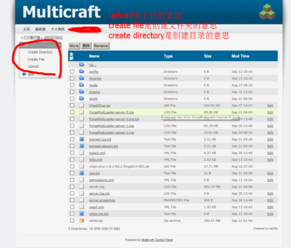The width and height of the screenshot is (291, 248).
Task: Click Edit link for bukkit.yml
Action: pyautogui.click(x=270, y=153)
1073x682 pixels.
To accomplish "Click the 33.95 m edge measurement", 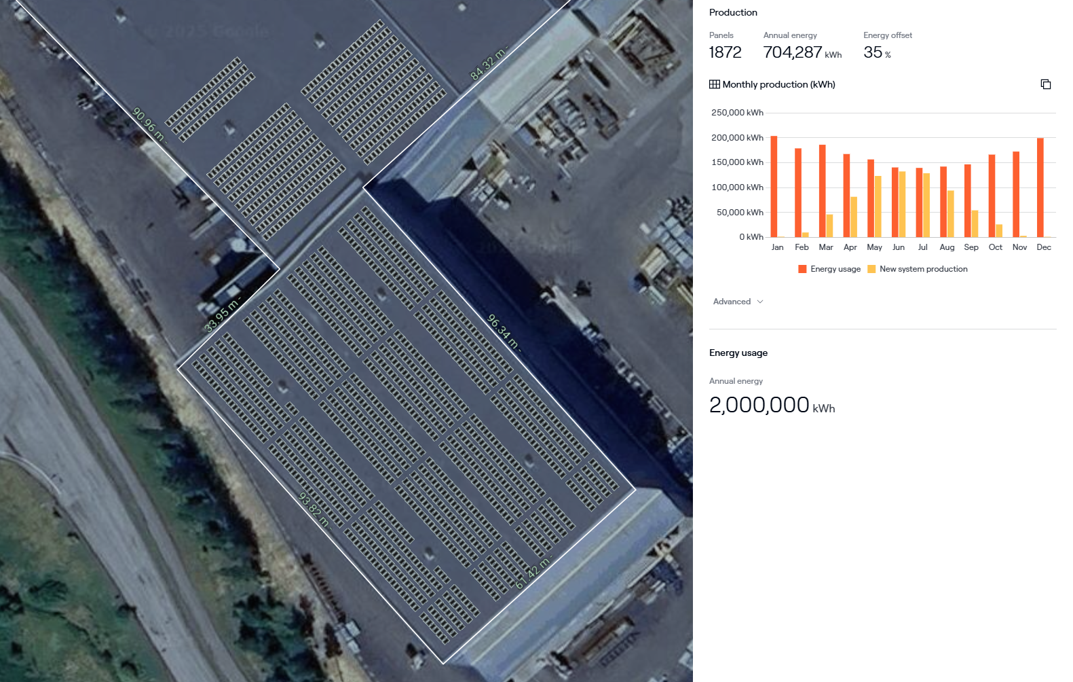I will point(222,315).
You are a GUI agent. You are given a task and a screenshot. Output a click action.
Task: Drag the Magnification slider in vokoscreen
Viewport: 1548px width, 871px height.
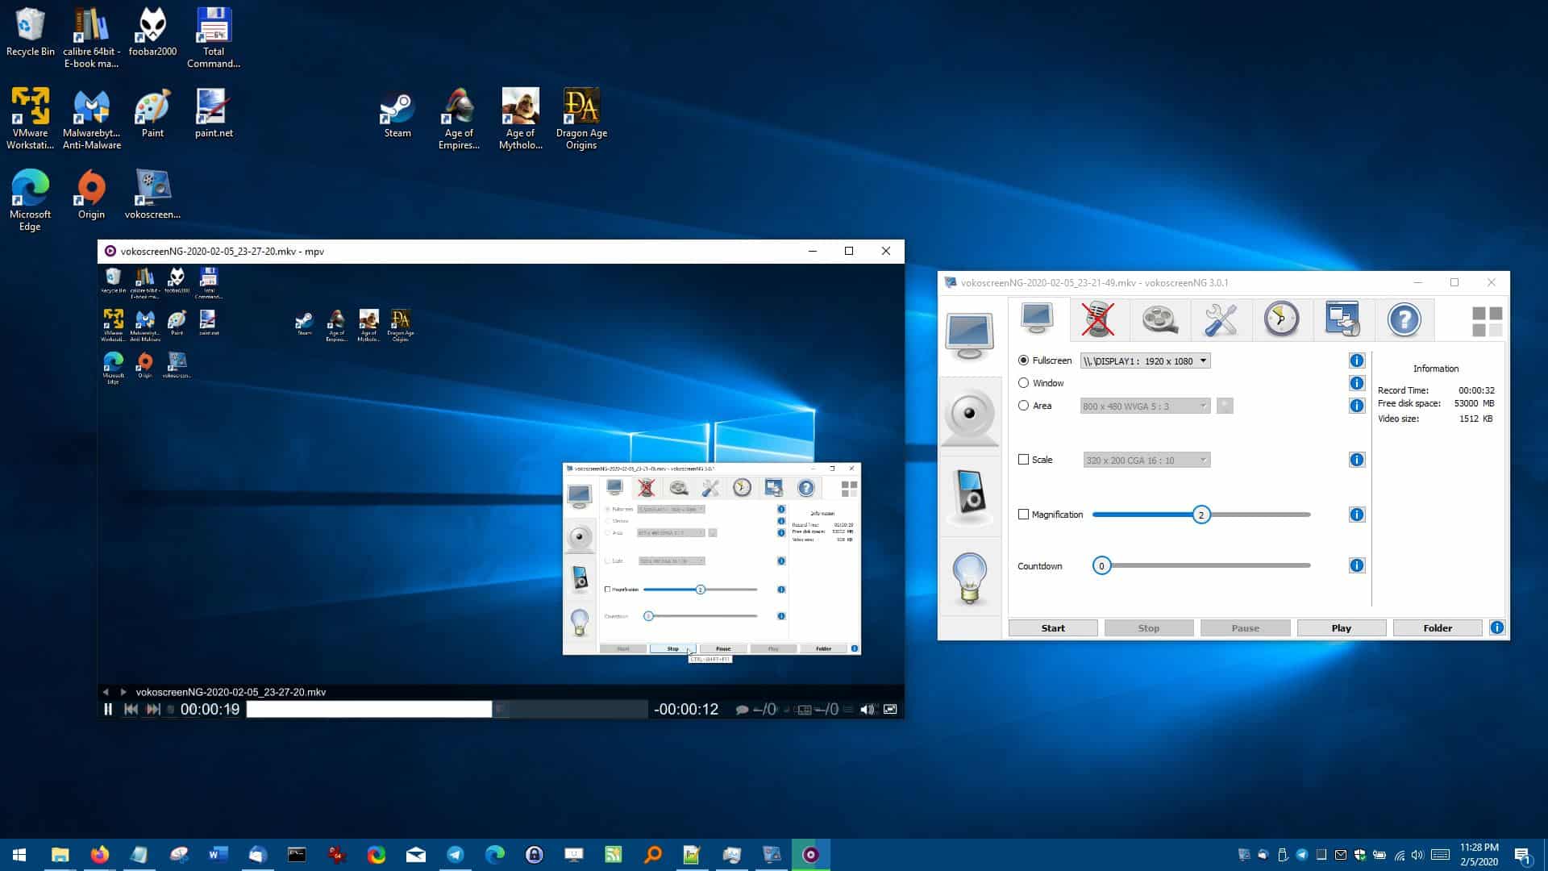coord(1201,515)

_ _ _ _ _

> WHAT YOU HAVE TO DO: Output the records in the stretch from the line containing "You are a GUI" through the end of the records as a two-column CSV with the columns input and output, one row per record. Put each field in quotes, replace line breaks with spaces, and leave out the pictures.

> RESULT BELOW:
input,output
"You are a GUI agent. You are given a task and a screenshot. Output a click action. Task: Drag the Magnification slider in vokoscreen Viewport: 1548px width, 871px height.","coord(1201,515)"